J'en reviens au Burundi. Les crises ont très vite des conséquences dramatiques dans la région des Grands lacs – souvent plusieurs centaines de milliers de morts –, car c'est une région densément peuplée. Le Burundi a 15 millions d'habitants sur un tout petit territoire. Son président a décidé de changer la Constitution pour rester au pouvoir, malgré nos mises en garde. Il s'en est suivi des disparitions, des assassinats, des viols, ainsi que la fermeture de médias. Aujourd'hui nous encourageons le président, mais aussi ses opposants, à faire des gestes et à cesser les actes de violence. Depuis quelques semaines, il y a des progrès. Le secrétaire général de l'ONU, puis cinq chefs d'Etat africains se sont rendus sur place et ont obtenu des engagements : le président burundais a accepté la présence d'observateurs de l'Union africaine et du Conseil des droits de l'Homme de l'ONU, la libération de 5 000 personnes, la réouverture de certaines radios qui avaient été interdites d'émettre et enfin l'ouverture d'un dialogue dans le cadre de la Communauté d'Afrique de l'est. C'est l'ancien président tanzanien M. Mkapa qui en est chargé : il était au pouvoir au moment de la conclusion des accords d'Arusha, qui est le socle sur lequel doit reposer le Burundi. Mkapa connaît parfaitement ce dossier. Il est l'homme de la situation. Par ailleurs, le Président de la République vient d'écrire au président burundais pour l'inviter à accepter ce dialogue.

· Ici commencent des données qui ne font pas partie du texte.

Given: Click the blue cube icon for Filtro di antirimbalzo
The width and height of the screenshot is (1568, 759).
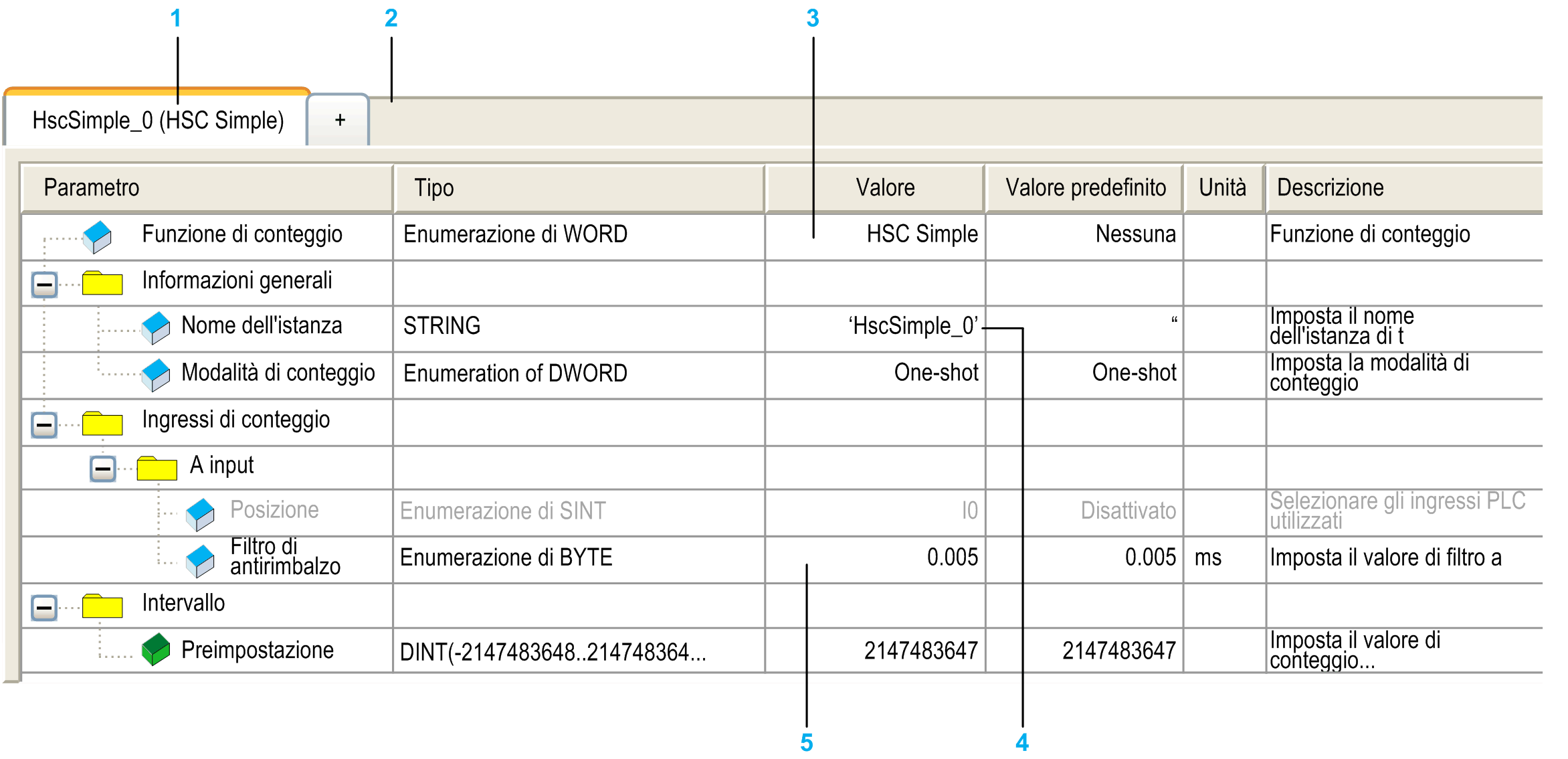Looking at the screenshot, I should [200, 561].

Cela dit, le dossier du Burundi est complexe. Les pays de la région soupçonnent le Rwanda de jouer un rôle sur ce dossier, et le Conseil de sécurité des nations Unies est divisé, ce qui ne facilite pas la résolution du problème.
Pour autant, le Burundi est un sujet très important qui est absolument prioritaire dans l'agenda diplomatique africain, et donc, dans notre agenda diplomatique.
La séance est levée à dix-sept heures trente.